Feb 28 2014
The ‘Hard of Hearing’ Priest…
I remember one time a priest in our parish became very sick and had to go into hospital. The parish priest asked the bishop for a temporary replacement. At that time the church was always packed of a Sunday and the confession boxes were never empty on the Saturday. So the priests back then were very much run off their feet. They had it announced off the pulpit that we’d be getting a loan of a priest for a few weeks. It was around this time that I had decided to train as an Altar Boy which didn’t last for more than two weeks. The priest told my teacher that I couldn’t keep quiet and that I was always talking and whispering during practise. Anyway in next to no time the new priest arrived on the scene. To us young boys he seemed ancient and when he was giving out the Holy Communion you could see that he had hands like Boris Karloff, all old and wrinkly. He also wore two hearing aid amplifiers under his vestments. Now at that time we didn’t know anything about hearing aids. These things were like two big boxes under his clothes and one of my pals said that the priest had breasts but we knew then that only girls got them, not priests.
So on the first Saturday that the new priest arrived in our parish myself and my pals decided to test him out in the confession box. We had spent ages making up all sorts of sins to tell him before going into the church. We rambled up the steps and in through the main door, which was always open in those days. Everything was very quiet except for the odd mumblings of one or two people kneeling down in front of the statue of Saint Anthony. We walked up to the pew and sat down for a few minutes outside of the confession box. We were trying to decide who was going in first and of course I was shoved up to the front of the queue. The next thing was we heard this great big voice coming out from behind the curtain on the confession box. ‘NEXT’!!! Well we all jumped with fright and one of my pals let out a scream all over the church and that made us even worse.
I stood up and reaching out my hand opened the door into the box. Suddenly there I was kneeling down in the pitch black darkness and shaking with fear. I couldn’t remember what lies me and my pals had decided to tell the priest. My mind was a complete blank. Well the next thing was my heart almost leapt out through my chest when the priest flung the little window open with an almighty bang. I knelt up real straight and almost had my nose up to the grill. ‘Well…’ said the priest. ‘…what have you to say to me’? Now you have to understand that my throat was bone dry like the desert and at first no sound came out when I tried to speak. ‘Would you ever speak up for God’s sake. Don’t you know I can’t hear too well’ roared the priest. I could hear myself screaming in my head ‘Oh Holy God please forgive me for trying to make a fool of the holy priest. I promise I’ll never do anything bad again, ever’. The next thing I heard was the priest blowing his nose and grunting at me again.

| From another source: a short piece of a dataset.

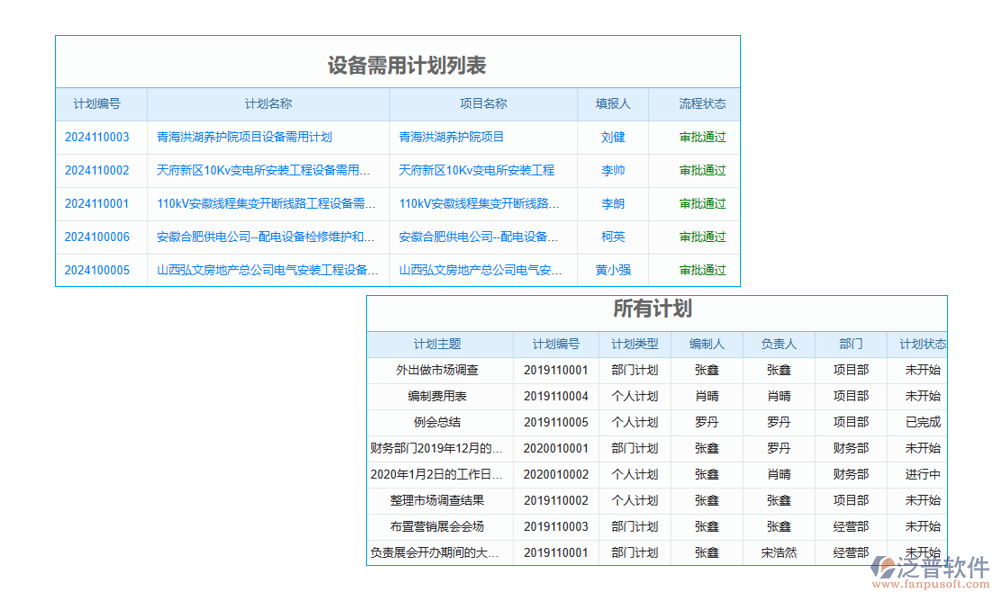This screenshot has width=1000, height=600.
Task: Open plan number 2024100006 link
Action: (x=97, y=237)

With great strength and effort I finally got my vocal chords to kick into action. ‘Bless me father for I have…’ ‘You what…’? roared the priest. ‘…speak up and stop your mumbling’. So with all of the strength I could muster I let out a roar. ‘BLESS ME FATHER FOR I HAVE SINNED. IT IS A…’. ‘Will you ever stop your shouting…’ said the priest. ‘…sure the whole church can hear you’. So I started off again. ‘…I said the Confiteor outside…’. ‘Will you never mind whose outside…’ said the priest ‘…and just get on with your confession’. Now at this point the sweat is rolling off me in buckets and the confession box is like a sauna. I moved my mouth closer to the grill in the hope that the priest could hear me a bit better. Suddenly I pulled back. There was a very strong and not too strange a smell coming from the direction of the priest. The smell was very similar to what I used to get from my sister’s boyfriend after they’d been out to the pub on a Sunday night. I wasn’t too sure what it was but I knew it made the sister’s boyfriend all giddy and happy. I was half expecting the priest at any moment to break out into a song. ‘Roll out the barrels, we’re having a barrel of fun. Roll out the barrels, we’ve got the blues on the run…’ It was then that I started feeling all queer and strange. ‘I think I’m going to faint father’ I said, about two seconds before I passed out with the heat of the confession box and the smell of alcohol from his breath.
When I finally came around I was outside in the fresh air lying on the ground at the top of the church steps with all my little pals around me. ‘Now, I told you he wasn’t dead’. I heard one of them saying. ‘Well the priest did say he’d be dead the next time he saw him in confession, didn’t he’? said another. When I finally managed to get up onto my feet one of my pals said he had a great idea. Two of them held hands together and made a kind of seat of their arms for me to sit on so that they could carry me home. One of them even took the Gob-Stopper he was sucking on and put it in my mouth to try and stop me feeling sick. Now, thankfully I never did see that old priest again and I’m not even sure now if I actually got confession then or not. Afterwards I’d often wonder if I had died in confession that day would I have gone to Heaven or not. You see if I only confessed half of my sins and didn’t get the chance to confess the other half would I have to go to Hell for the sins I didn’t get to confess and then go to Heaven for the ones I did? I suppose in some way or another I should have gone back into the church and asked the old priest that question. Now I’ll probably never know.